Two highest-occupied and lowest-occupied MOs for c-C3(C2H)2 and c-C3(CN)2.

3.2 Quartic force field spectra

Of the three molecules, c-C3(C2H)2, c-C3(CN)2, and c-C3(C2H)(CN), for which rovibrational data was computed, the c-C3(C2H)2 molecule has the largest anharmonic frequency intensities. The largest intensity for c-C3(C2H)2, as shown in Table 3, is v2 at 3316.9 cm–1 (3.01 μm), with an intensity of 140 km mol−1, and the second largest intensity is v14 at 592.8 cm–1 (16.9 μm), with an intensity of 71 km mol–1. Both of these intensities are on the same magnitude or larger of the antisymmetric stretch of water, which is about 70 km mol–1. The two intense frequencies for c-C3(C2H)2 fall within the range of the Near Infrared Spectrograph) NIRSpec) instrument on JWST, which has high resolution and could aid in detection. These two frequencies should be intense enough to be observed with JWST if the abundances as estimated above are true. The harmonic vibrational frequencies and intensities have been previously computed at the CCSD(T)/cc-pVTZ level of theory (Thimmakondu & Karton 2017). Between the previous level of theory and the F12-DZ computed in this work, a majority of the harmonic frequencies agree within 5 cm–1. The biggest differences come from the symmetric and antisymmetric stretches of carbon in the ring and the out-of-plane bends. While the two levels of theory for the harmonic intensities differ quantitatively from each other, they agree qualitatively in the relative intensities of the frequencies.
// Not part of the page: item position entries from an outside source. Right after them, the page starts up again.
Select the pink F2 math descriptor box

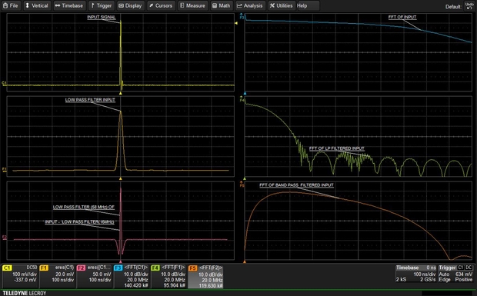tap(95, 276)
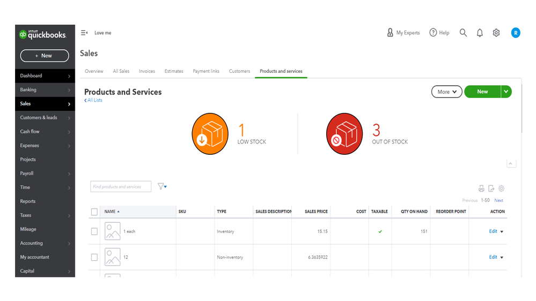
Task: Go to Next page of results
Action: pyautogui.click(x=498, y=200)
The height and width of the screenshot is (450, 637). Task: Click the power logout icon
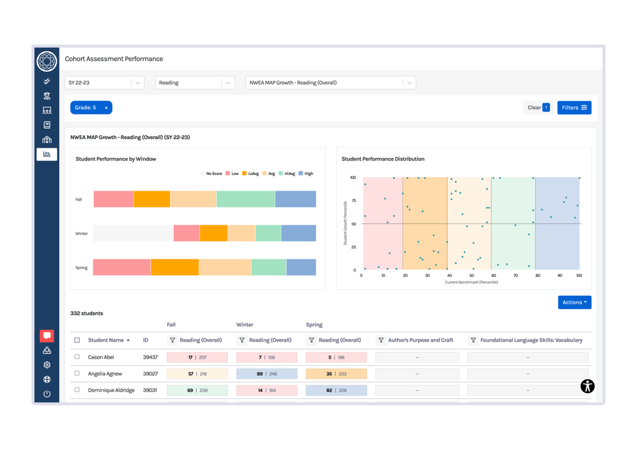click(47, 394)

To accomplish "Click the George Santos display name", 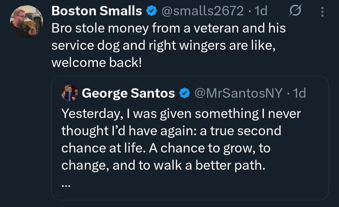I will tap(128, 93).
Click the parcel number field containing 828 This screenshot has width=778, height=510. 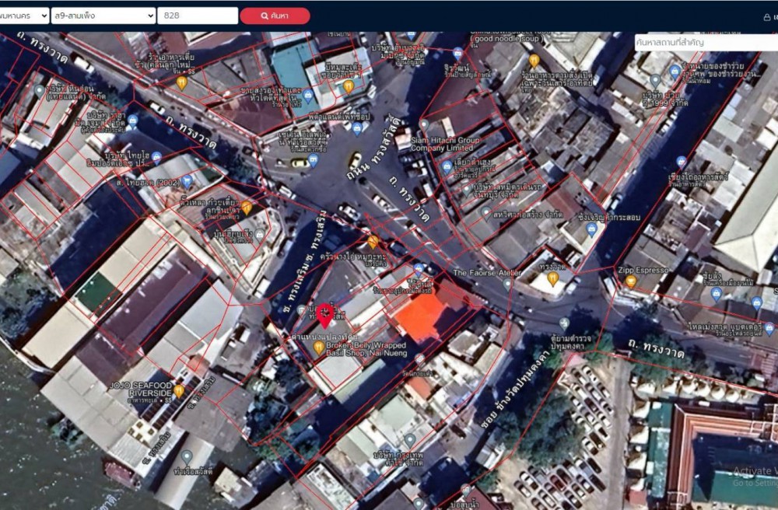pos(198,16)
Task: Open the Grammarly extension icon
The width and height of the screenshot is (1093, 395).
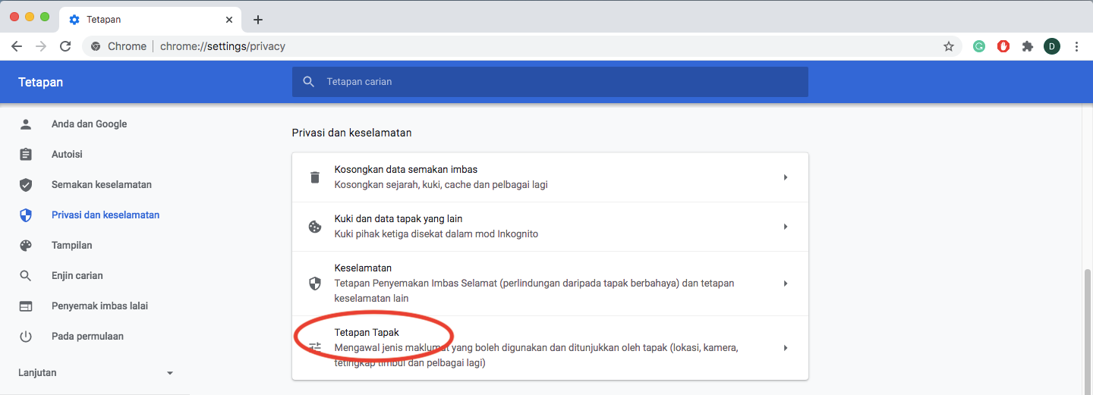Action: 979,46
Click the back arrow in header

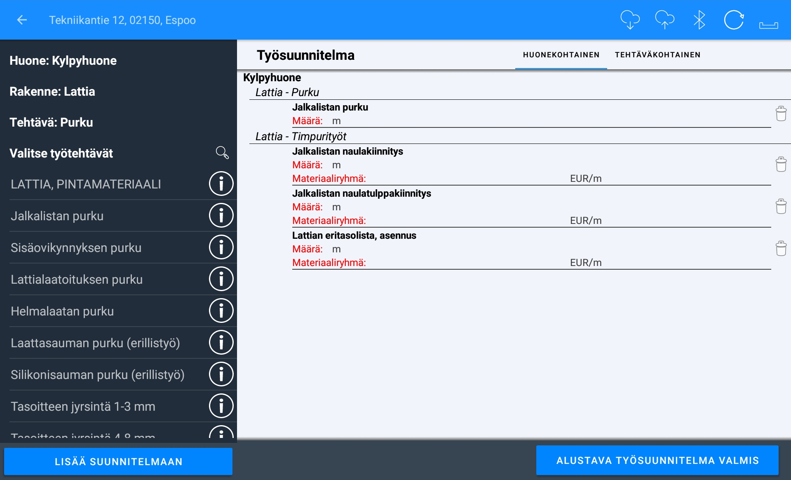tap(22, 20)
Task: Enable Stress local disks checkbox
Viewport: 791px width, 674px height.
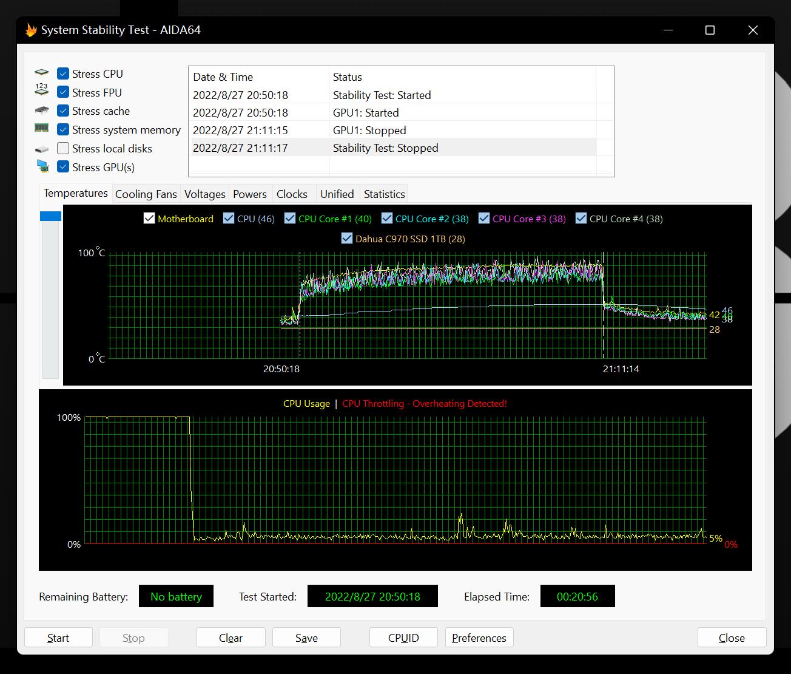Action: point(63,148)
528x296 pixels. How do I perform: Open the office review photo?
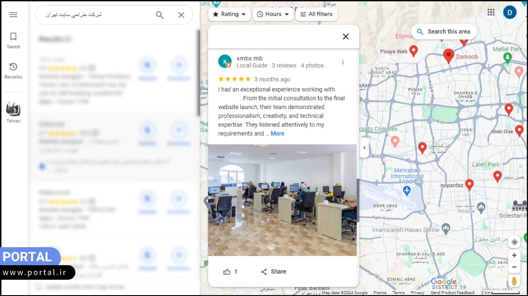[x=282, y=200]
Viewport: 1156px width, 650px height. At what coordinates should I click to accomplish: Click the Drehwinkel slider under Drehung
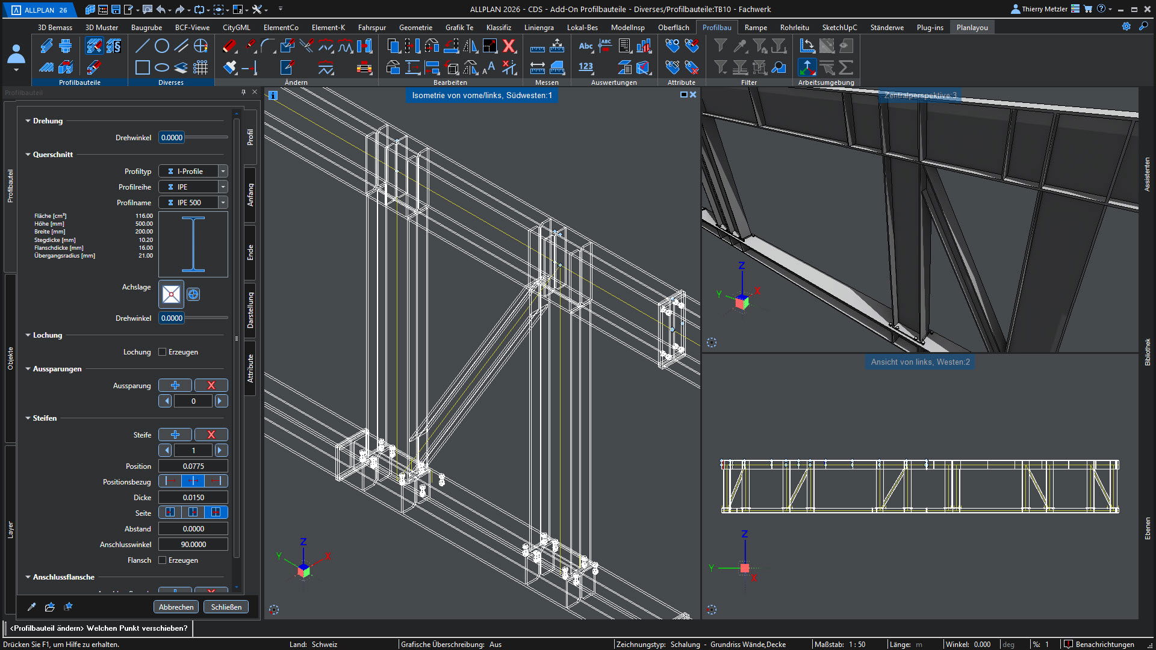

Shown in Table 4, c-C3(C2H)(CN) has one intense peak: v1 at 3321.0 cm–1 (3.01 μm), with an intensity of 82 km mol–1. This intense frequency corresponds to the C-H stretch of the ethynyl group and is nearly the same as the v2 stretch in c-C3(C2H)2. This one intense peak for c-C3(C2H)(CN) falls within the range of the NIRSpec instrument on JWST. However, c-C3(CN)2 does not have any intensities of around 70 km mol–1 or greater (see Table 5), which could increase the difficulty of the vibrational detection for c-C3(C2H)(CN). Additionally, the NIRSpec and Mid-Infrared Instrument (MIRI) can only capture spectra to about 333 cm–1, which makes v4 at 1218.3 cm–1 (8.21 μm), with an intensity of 37 km mol–1, the frequency with the highest intensity that could be detected by the JWST. Between the levels of theory in the harmonic vibrational frequencies, F12-DZ and F12-TZ agree within 3 cm–1. Though F12-DZ-cCR differs more in the harmonic vibrational frequencies, this is expected when considering F12-DZ-cCR also includes core correlation and relativistic corrections that are not included in F12-DZ and F12-TZ. There is more variation in the anharmonic vibrational frequencies between the levels of theory, but many of the frequencies have little to no intensity or fall below the high resolution capabilities of the aforementioned instruments on JWST.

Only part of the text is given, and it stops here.